Gunmaker Peter Newhard (Newhardt) (Neihardt) (1743-1813)


Uniforms of the Pennsylvania Rifle Regiment

Peter Newhard (1743-1813) was a noted rifle maker in Northampton County, Pennsylvania from the 1760’s until his death.  He was also a cousin of my great granduncle, Christopher Neuhart (1729-1776), a Private in the 1st Battalion of the Pennsylvania Rifles who was killed in action at the Battle of Long Island against British forces on 27 Aug 1776.   Christopher may have been using one of Peter’s rifles in the battle, as Rifle Regiment soldiers were required to own their own rifle and accoutrements, and the two families were close.  Specifically recruited from frontier communities, riflemen served as snipers and skirmishers rather than line infantry, and the regiment’s published marksmanship standard was consistent shot placement inside a seven-inch circle at 250 yards, a feat impossible with smooth-bore military muskets and the common trade guns of the period.


The Grave of Peter Newhard’s Father

The fathers of Peter and Christopher had immigrated together to Philadelphia from what is now the Rhineland Palatinate area of Germany on the border with France, as part of a large exodus from that region.  The land was still ravaged from a century of intermittent warfare and the disease outbreaks that followed, soils were overworked, the population was crowding with refugees from war and religious persecution, and paying annual tributes and providing sons for military service to the local noble landowners was an irritant.  The most eager to leave were those possessing ambition combined with poor prospects in a society hidebound by feudalism and guilds….often the youngest sons of youngest sons. 


Lenape Women

The fathers of Peter and Christopher were sufficiently close that passenger lists and court records describe them as brothers, when they were really second cousins.   Traveling with their families, the journey began in May, 1737 with a boat trip down the Rhine River though over twenty customs checkpoints to Rotterdam, followed by a long wait at the port and a longer sea voyage through England and the Azores to North America in crowded, often miserable conditions.  At least two of their children died during the voyage.  Arriving in late September, they swore allegiance to the King of England to acquire settlement rights on the frontier the following spring.   This was land “on the forks of the Delaware” the sons of English Quaker William Penn had purchased from local Lenape tribes just a few years earlier, and had encouraged German Pietists to settle because of their reputation for hardiness and productivity .  The two cousins became neighbors in North Whitehall Township in Northampton County, cleared and farmed homesteads, raised their families, attended the same church, and withstood Iroquois Confederacy incursions during the French and Indian War, including two in-laws who were killed when they stood, fought and died covering the withdrawal of their families to safety, just a few miles to the north.  By the time of the Battle of Long Island, Peter, who was born on the new homestead in Whitehall, was 33 years old and probably well established in his trade.

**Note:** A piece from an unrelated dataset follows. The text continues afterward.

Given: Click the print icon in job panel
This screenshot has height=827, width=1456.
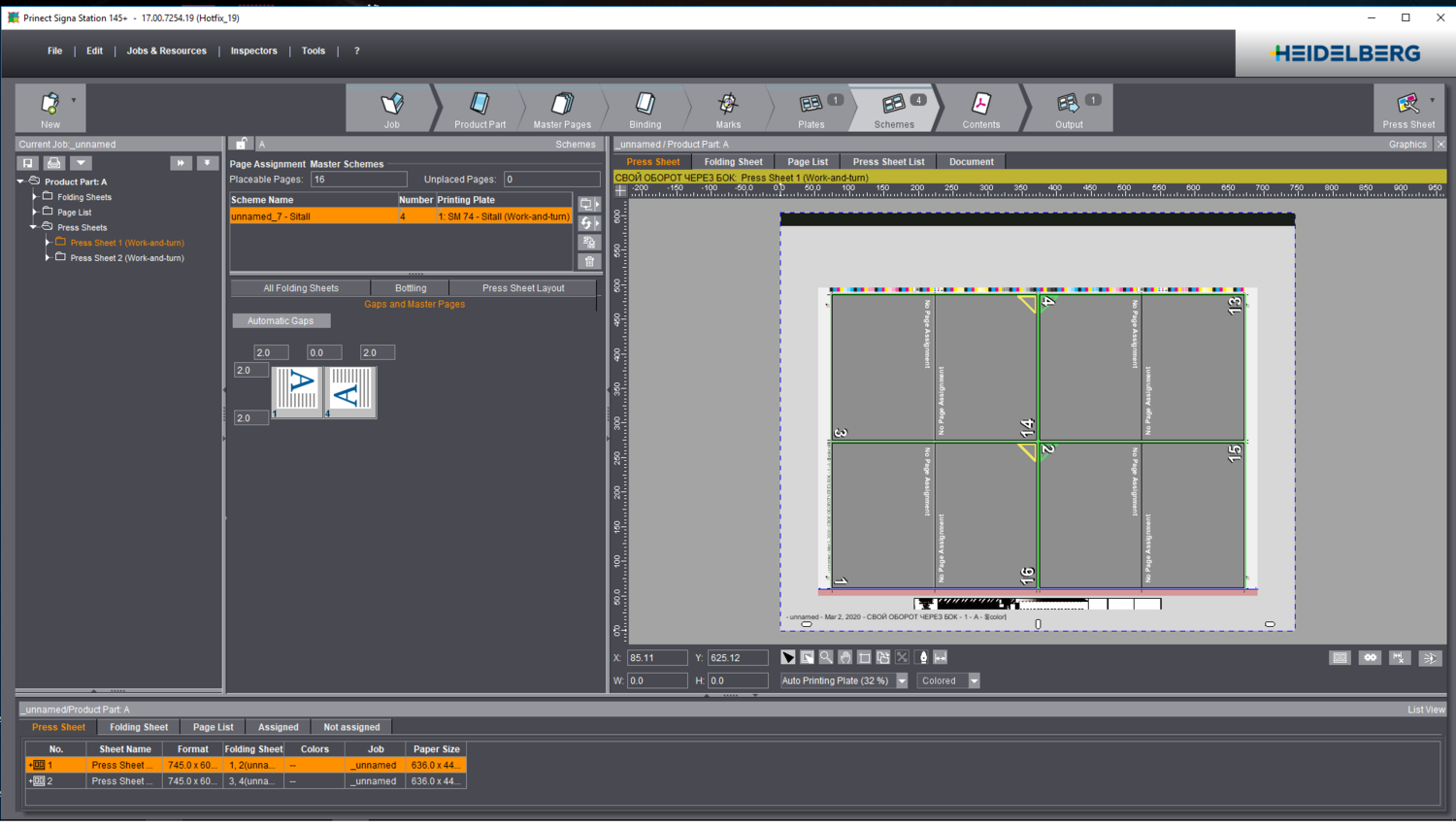Looking at the screenshot, I should [54, 163].
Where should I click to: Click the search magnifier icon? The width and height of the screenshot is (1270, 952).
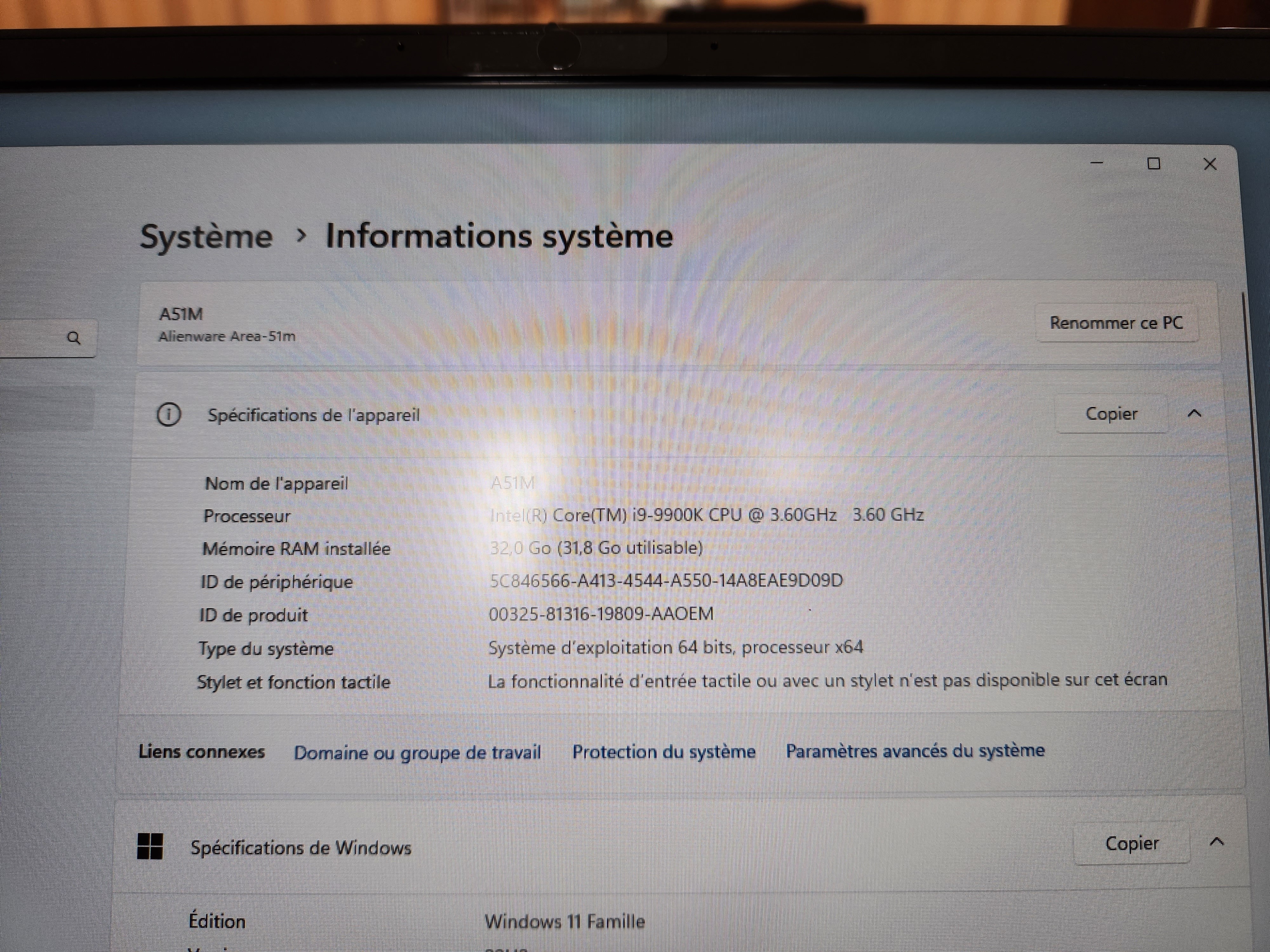[x=73, y=338]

Peter’s Cousin Lydia Nyhart with Husband Philipp Schmalzhaf
The Author’s Great Grandparents

Note the laid, dry-stone wall and hand-split chestnut clapboards.  Like their pioneer forbearers, they were hard-working, self-reliant, and tough.  Lydia bore 13 children.


The spelling of the name was more erratic than most for a number of reasons.  In the Palatinate dialect of German the name is pronounced NYE’-HARDT, yet most often spelled “Neuhart” in Germany and “Newhart” here.   This is a large and well-documented family, today comprising over 50,000 members (including US entertainer Bob Newhart), and all spellings of the name are usually found to be related.  They often named their children after a relatively few number of saints, a confusing practice in a large clan having a common surname.  Hence middle names often became the spoken name, which was also confusing when interchanging oral with written records, so changing the surname spelling became an additional device for differentiating individual families.  While historians prefer the spelling used by the individual, there are many instances of Newharts using two or more surname spellings during their lifetimes, especially if they relocated near other Newharts or vice versa, which was often the case.  Historian Dennis Kastens has authored a 5-volume history of the family stretching back through German burghers and Frankish nobility to antiquity through marriage to the Ostertag, von Windstein and Hohenstauffen families of Germany.  Peter Newhard was a tradesman and farmer, but was also a distant descendant of kings, saints and popes from throughout Europe.


A Flintlock Rifle Marked P. Newhardt

I can only speculate where Peter apprenticed as a gunmaker in the late 1750’s, but between the demands of subsistence farming and child mortality on the frontier as high as three in ten, there were several in and around the Northampton area who probably needed apprentices.  Most German immigrants had a second trade other than farming, and Peter’s father was a weaver.  However he was only 24 when he received a grant of 84 acres of wilderness to homestead, which soon grew to 200 acres, and I suspect between land clearing and farming, Peter’s father was kept busy year-round.  By 1768 he had 70 acres in cultivation, the remainder still in woodlands, and Peter was the second son of six sons and five daughters who survived to adulthood.  Accordingly, Peter’s father had plenty of help but a lot of mouths to feed, and probably could afford to indulge a son who wanted to pursue goals other than growing crops and pulling tree stumps, in return for a source of scarce hard currency for the family.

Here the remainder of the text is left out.